| ABOUT THIS TASK |
Report back every line from the entries below in which the word "agent" occurs.

****

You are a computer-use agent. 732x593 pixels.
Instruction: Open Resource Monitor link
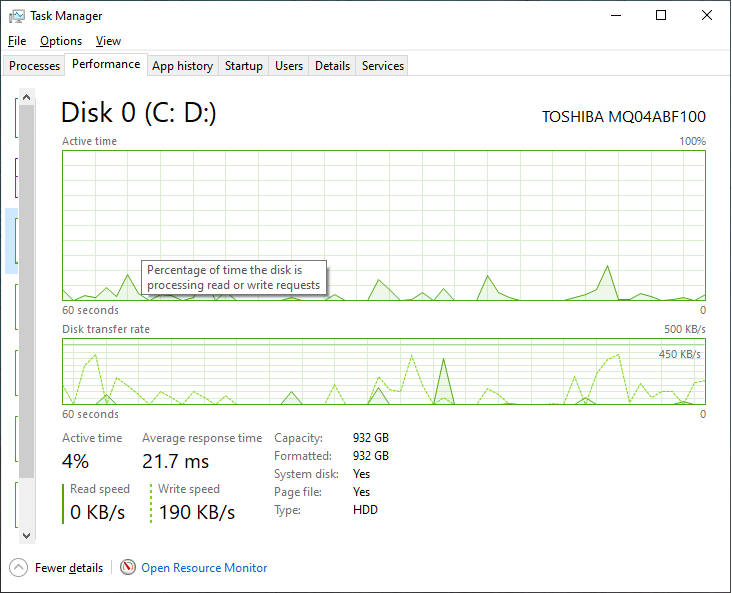204,568
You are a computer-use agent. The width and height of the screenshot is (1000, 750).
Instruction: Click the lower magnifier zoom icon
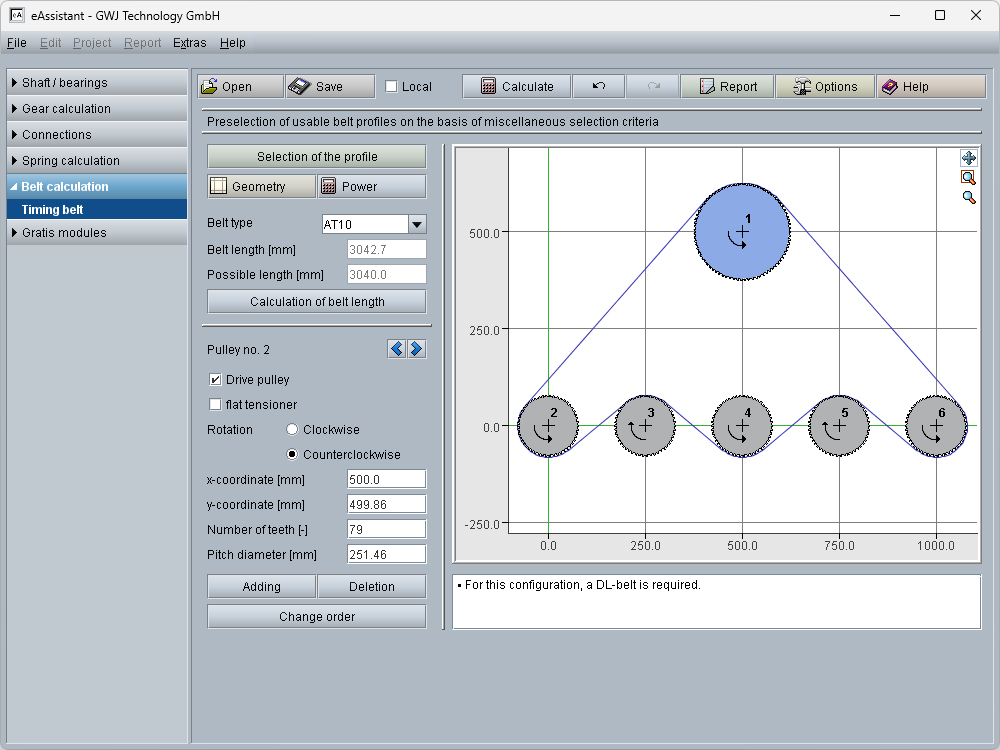[968, 197]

****

| SOLUTION |
You are a computer-use agent. 732x593 pixels.
You are a computer-use agent. The width and height of the screenshot is (1000, 750).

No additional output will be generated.